Ando longe, longe. Longe até de mim. Tenho passado tão rápido pelos dias, que já nem os percebo. Já nem me percebo. O que sobra de mim no espelho é apenas o vulto da minha pressa. Da minha vontade de que o tempo voe pra eu ter a chance de me ver voltar. E voltar feliz.

Aí vem o maior dos medos: será que esse caminho tem volta? Já me esqueci da sensação de não ter nada pra fazer. Já me esqueci da cor de uma manhã de domingo convidativa e feliz. Já me esqueci do que eu era antes de amar tanto os meus sonhos. Já nem me lembro do gosto apreciável de me permitir ser menos. De uns tempos pra cá, não espero nada de mim aquém do melhor. E, talvez por isso, tenho aceitado cada vez menos o que não é demais. Talvez por isso, já vejo o passado como algo tão remoto e distante, que voltar atrás parece impossível, ainda que eu queira. Tenho aquela estranha sensação de estar presa em uma expectativa que não tem fim depois que acaba. Apenas se transforma. Em algo ainda maior. E mais bonito.

quinta-feira, 15 de setembro de 2011

ANTIMONOTONIA


“Qualquer coisa é a casa da poesia.”
Adélia Prado

Quero o gosto inexplicável da surpresa. Quero avistar um lugar imprevisível, que só vira poesia depois que se vê. Quero uma escapatória para o tédio que assola a vida da gente. Quero que tudo esteja além da rotina. Quero que meus dias inspirem loucuras nas páginas que escrevo. Quero que cada minuto me lembre de que nada precisa ser tão igual, homogêneo, uniforme, diário, cotidiano, exato, pontual. Quero o cheiro da novidade. Quero que tudo seja novo de novo a cada amanhecer. Quero um andar diferente, menos compassado e ritmado. Quero ventos que tragam delírio visível e palpável, que não deixem dúvidas de que há sempre espaço para o inimaginável e que há sempre tempo para imaginar.

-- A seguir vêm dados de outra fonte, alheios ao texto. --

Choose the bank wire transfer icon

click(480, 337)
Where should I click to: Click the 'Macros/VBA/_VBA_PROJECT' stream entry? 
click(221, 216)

A verdade é que a vida verdadeira não se constrói apenas nessas delícias. Não foi sustentando sonhos improváveis que eu escrevi minha história. Nem será nos devaneios que encontrarei as conquistas dos meus ideais. Não que o devaneio não nos sirva: serve e muito. No entanto, é preciso muito mais que um arco-íris pra voltar pra casa com o pote de ouro. Felizmente ou infelizmente, o dia a dia exige muito mais de nós do que sonhos secretos, frases enigmáticas e enganos. Já dizia Guimarães Rosa: “A vida é assim: esquenta e esfria, aperta e daí afrouxa, sossega e depois desinquieta. O que ela quer da gente é coragem.” Ele estava certo. É preciso coragem pra viver a vida que é de verdade. Pra entender que certo mesmo é o tempo presente, as pessoas presentes, a vida presente. Pra entender que nossas vontades imprimem, em nossa realidade, as cores dos nossos sonhos. E que existem infinitas outras cores além daquelas que nossos olhos são capazes de distinguir.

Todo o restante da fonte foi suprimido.